One of the benefits of the popularity of Superorganizers (and the generosity of premium members like you!) is that it allows me to afford to do awesome things. This, dear reader, is one of those awesome things! 

I hired a researcher to dive into the science and help me answer my question: why do I get fed up with my work environment? And why does going to a new environment help me be more productive?

She’s an old friend of mine from high school, and she’s currently getting her PhD in psychology. She offered to help me read through all of the scientific literature related to this question, and then send me a targeted list of papers that explain that answer. 

We found seven papers that are relevant to the question, and I learned a lot.

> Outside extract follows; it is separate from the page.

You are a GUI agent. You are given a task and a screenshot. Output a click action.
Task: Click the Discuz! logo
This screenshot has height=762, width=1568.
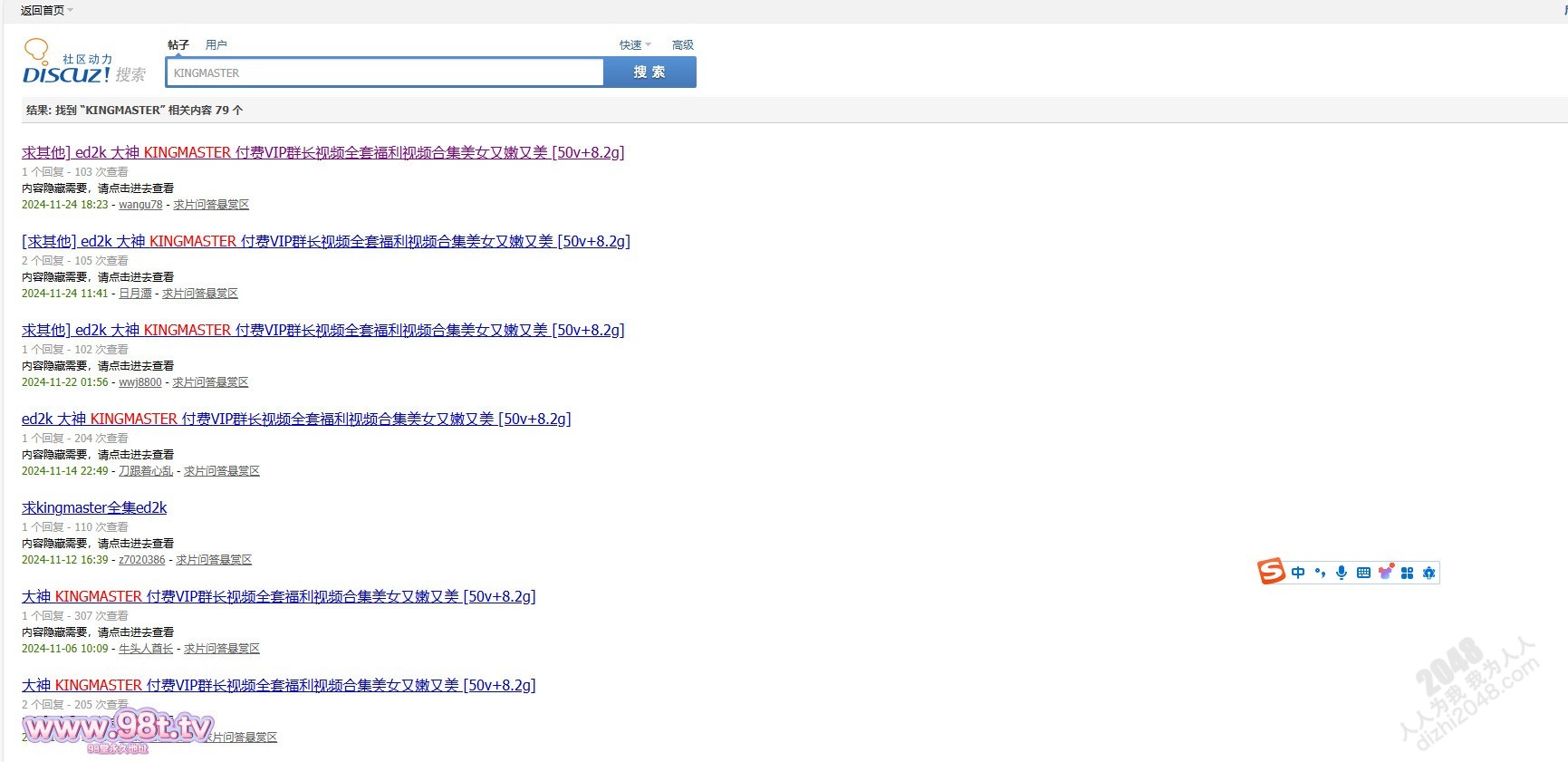(x=68, y=63)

Some of it was specifically relevant to the question, and some of it spun my mind in a bunch of new directions. I’m going to summarize our findings on the question at hand — and I’ll be mentioning the other things we found in future posts.

Here’s what we found.

Our findings

To summarize, you can break the question up into two components. First, why does our productivity level in and experience of a space degrade over time? Second, why do new spaces seem to fix the problem?

Let’s answer these one at a time.

Why does our productivity level in and experience of a space degrade over time?

In a study of the relationship between the work environment and productivity levels, Oseland (2004) found that when you’re more satisfied with your environment you’re also more likely to be more productive.

It’s a self-reported study, which means they figured this out by sending out a survey to people who work in 60 different buildings. The survey asked participants to report their satisfaction with their work environment and their productivity levels. 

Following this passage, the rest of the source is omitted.